Exercise => Can you copy out every one of the lines below word for word, with nothing changed?

Click-target data:
>> Start
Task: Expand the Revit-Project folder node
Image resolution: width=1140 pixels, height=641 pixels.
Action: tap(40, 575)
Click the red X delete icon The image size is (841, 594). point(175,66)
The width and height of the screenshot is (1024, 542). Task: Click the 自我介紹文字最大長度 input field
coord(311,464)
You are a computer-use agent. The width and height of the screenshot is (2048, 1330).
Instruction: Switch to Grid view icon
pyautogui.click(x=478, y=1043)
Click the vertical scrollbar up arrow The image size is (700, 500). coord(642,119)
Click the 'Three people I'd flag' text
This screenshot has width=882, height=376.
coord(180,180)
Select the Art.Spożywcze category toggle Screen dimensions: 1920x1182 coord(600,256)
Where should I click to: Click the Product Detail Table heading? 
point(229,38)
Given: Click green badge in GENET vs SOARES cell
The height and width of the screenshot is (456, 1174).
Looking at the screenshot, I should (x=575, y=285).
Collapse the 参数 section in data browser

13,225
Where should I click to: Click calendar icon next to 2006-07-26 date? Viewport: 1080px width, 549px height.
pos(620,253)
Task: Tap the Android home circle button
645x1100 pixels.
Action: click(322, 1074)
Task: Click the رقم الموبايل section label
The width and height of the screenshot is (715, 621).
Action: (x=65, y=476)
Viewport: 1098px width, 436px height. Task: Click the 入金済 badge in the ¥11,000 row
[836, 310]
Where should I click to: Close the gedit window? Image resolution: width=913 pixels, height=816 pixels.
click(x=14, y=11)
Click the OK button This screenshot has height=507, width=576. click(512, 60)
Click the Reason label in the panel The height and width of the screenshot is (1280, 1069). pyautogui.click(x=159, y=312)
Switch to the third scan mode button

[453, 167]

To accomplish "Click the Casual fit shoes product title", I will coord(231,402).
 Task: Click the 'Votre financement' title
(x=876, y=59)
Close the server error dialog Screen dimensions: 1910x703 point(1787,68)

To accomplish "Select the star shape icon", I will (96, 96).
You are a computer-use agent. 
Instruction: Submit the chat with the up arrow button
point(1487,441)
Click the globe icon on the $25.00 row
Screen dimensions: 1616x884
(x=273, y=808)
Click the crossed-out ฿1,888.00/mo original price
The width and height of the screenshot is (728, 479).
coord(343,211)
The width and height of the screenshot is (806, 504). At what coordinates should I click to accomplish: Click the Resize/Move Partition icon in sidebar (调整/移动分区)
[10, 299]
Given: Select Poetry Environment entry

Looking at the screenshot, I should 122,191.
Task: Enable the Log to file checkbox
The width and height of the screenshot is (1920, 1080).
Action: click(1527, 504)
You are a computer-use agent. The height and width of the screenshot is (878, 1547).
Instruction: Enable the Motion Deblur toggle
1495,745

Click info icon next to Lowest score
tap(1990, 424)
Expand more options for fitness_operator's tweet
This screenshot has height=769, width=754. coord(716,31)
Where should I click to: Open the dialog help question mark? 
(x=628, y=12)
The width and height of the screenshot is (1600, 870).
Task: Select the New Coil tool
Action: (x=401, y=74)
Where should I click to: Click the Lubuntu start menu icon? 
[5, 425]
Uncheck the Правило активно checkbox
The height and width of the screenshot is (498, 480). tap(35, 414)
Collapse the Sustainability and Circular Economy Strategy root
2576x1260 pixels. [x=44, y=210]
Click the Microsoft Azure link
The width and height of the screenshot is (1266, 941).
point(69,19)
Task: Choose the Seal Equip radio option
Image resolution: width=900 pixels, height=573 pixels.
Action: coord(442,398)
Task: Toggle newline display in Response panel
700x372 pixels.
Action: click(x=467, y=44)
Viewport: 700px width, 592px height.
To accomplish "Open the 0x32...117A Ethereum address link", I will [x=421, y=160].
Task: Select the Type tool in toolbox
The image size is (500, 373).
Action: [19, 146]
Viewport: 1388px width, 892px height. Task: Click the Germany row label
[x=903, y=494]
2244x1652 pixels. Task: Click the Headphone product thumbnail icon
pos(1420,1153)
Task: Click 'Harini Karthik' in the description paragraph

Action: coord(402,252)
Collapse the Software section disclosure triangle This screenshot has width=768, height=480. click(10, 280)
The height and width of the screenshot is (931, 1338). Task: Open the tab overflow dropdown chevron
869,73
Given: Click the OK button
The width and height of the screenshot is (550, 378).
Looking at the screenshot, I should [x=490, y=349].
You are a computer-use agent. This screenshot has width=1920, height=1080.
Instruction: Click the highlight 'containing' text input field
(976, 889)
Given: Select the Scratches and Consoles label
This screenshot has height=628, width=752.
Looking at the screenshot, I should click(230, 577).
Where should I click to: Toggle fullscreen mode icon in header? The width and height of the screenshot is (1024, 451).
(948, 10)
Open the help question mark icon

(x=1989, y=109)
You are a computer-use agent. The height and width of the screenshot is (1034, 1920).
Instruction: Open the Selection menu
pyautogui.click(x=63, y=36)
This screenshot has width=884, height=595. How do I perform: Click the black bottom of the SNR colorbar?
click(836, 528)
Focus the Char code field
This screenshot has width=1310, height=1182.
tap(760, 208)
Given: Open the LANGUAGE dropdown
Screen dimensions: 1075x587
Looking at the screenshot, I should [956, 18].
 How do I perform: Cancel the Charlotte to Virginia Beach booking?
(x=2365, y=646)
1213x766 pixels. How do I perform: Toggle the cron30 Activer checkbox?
>> End
Complete response =>
Task: Expand the Revit-Project folder node
Image resolution: width=1140 pixels, height=641 pixels.
Action: tap(40, 575)
Click the red X delete icon The image size is (841, 594). point(175,66)
The width and height of the screenshot is (1024, 542). Task: Click the 自我介紹文字最大長度 input field
coord(311,464)
You are a computer-use agent. The width and height of the screenshot is (2048, 1330).
Instruction: Switch to Grid view icon
pyautogui.click(x=478, y=1043)
Click the vertical scrollbar up arrow The image size is (700, 500). coord(642,119)
Click the 'Three people I'd flag' text
This screenshot has width=882, height=376.
coord(180,180)
Select the Art.Spożywcze category toggle Screen dimensions: 1920x1182 coord(600,256)
Where should I click to: Click the Product Detail Table heading? 
point(229,38)
Given: Click green badge in GENET vs SOARES cell
The height and width of the screenshot is (456, 1174).
Looking at the screenshot, I should (x=575, y=285).
Collapse the 参数 section in data browser

13,225
Where should I click to: Click calendar icon next to 2006-07-26 date? Viewport: 1080px width, 549px height.
pos(620,253)
Task: Tap the Android home circle button
645x1100 pixels.
Action: click(322, 1074)
Task: Click the رقم الموبايل section label
The width and height of the screenshot is (715, 621).
Action: (x=65, y=476)
Viewport: 1098px width, 436px height. Task: Click the 入金済 badge in the ¥11,000 row
[836, 310]
Where should I click to: Close the gedit window? Image resolution: width=913 pixels, height=816 pixels.
click(x=14, y=11)
Click the OK button This screenshot has height=507, width=576. click(512, 60)
Click the Reason label in the panel The height and width of the screenshot is (1280, 1069). pyautogui.click(x=159, y=312)
Switch to the third scan mode button

[453, 167]

To accomplish "Click the Casual fit shoes product title", I will coord(231,402).
 Task: Click the 'Votre financement' title
(x=876, y=59)
Close the server error dialog Screen dimensions: 1910x703 point(1787,68)

To accomplish "Select the star shape icon", I will (96, 96).
You are a computer-use agent. 
Instruction: Submit the chat with the up arrow button
point(1487,441)
Click the globe icon on the $25.00 row
Screen dimensions: 1616x884
(x=273, y=808)
Click the crossed-out ฿1,888.00/mo original price
The width and height of the screenshot is (728, 479).
coord(343,211)
The width and height of the screenshot is (806, 504). At what coordinates should I click to accomplish: Click the Resize/Move Partition icon in sidebar (调整/移动分区)
[10, 299]
Given: Select Poetry Environment entry

Looking at the screenshot, I should 122,191.
Task: Enable the Log to file checkbox
The width and height of the screenshot is (1920, 1080).
Action: click(1527, 504)
You are a computer-use agent. The height and width of the screenshot is (878, 1547).
Instruction: Enable the Motion Deblur toggle
1495,745

Click info icon next to Lowest score
tap(1990, 424)
Expand more options for fitness_operator's tweet
This screenshot has height=769, width=754. coord(716,31)
Where should I click to: Open the dialog help question mark? 
(x=628, y=12)
The width and height of the screenshot is (1600, 870).
Task: Select the New Coil tool
Action: (x=401, y=74)
Where should I click to: Click the Lubuntu start menu icon? 
[5, 425]
Uncheck the Правило активно checkbox
The height and width of the screenshot is (498, 480). tap(35, 414)
Collapse the Sustainability and Circular Economy Strategy root
2576x1260 pixels. [x=44, y=210]
Click the Microsoft Azure link
The width and height of the screenshot is (1266, 941).
point(69,19)
Task: Choose the Seal Equip radio option
Image resolution: width=900 pixels, height=573 pixels.
Action: coord(442,398)
Task: Toggle newline display in Response panel
700x372 pixels.
Action: click(x=467, y=44)
Viewport: 700px width, 592px height.
To accomplish "Open the 0x32...117A Ethereum address link", I will [x=421, y=160].
Task: Select the Type tool in toolbox
The image size is (500, 373).
Action: [19, 146]
Viewport: 1388px width, 892px height. Task: Click the Germany row label
[x=903, y=494]
2244x1652 pixels. Task: Click the Headphone product thumbnail icon
pos(1420,1153)
Task: Click 'Harini Karthik' in the description paragraph

Action: coord(402,252)
Collapse the Software section disclosure triangle This screenshot has width=768, height=480. click(10, 280)
The height and width of the screenshot is (931, 1338). Task: Open the tab overflow dropdown chevron
869,73
Given: Click the OK button
The width and height of the screenshot is (550, 378).
Looking at the screenshot, I should [x=490, y=349].
You are a computer-use agent. This screenshot has width=1920, height=1080.
Instruction: Click the highlight 'containing' text input field
(976, 889)
Given: Select the Scratches and Consoles label
This screenshot has height=628, width=752.
Looking at the screenshot, I should click(230, 577).
Where should I click to: Toggle fullscreen mode icon in header? The width and height of the screenshot is (1024, 451).
(948, 10)
Open the help question mark icon

(x=1989, y=109)
You are a computer-use agent. The height and width of the screenshot is (1034, 1920).
Instruction: Open the Selection menu
pyautogui.click(x=63, y=36)
This screenshot has width=884, height=595. How do I perform: Click the black bottom of the SNR colorbar?
click(836, 528)
Focus the Char code field
This screenshot has width=1310, height=1182.
tap(760, 208)
Given: Open the LANGUAGE dropdown
Screen dimensions: 1075x587
Looking at the screenshot, I should [956, 18].
 How do I perform: Cancel the Charlotte to Virginia Beach booking?
(x=2365, y=646)
1213x766 pixels. How do I perform: Toggle the cron30 Activer checkbox?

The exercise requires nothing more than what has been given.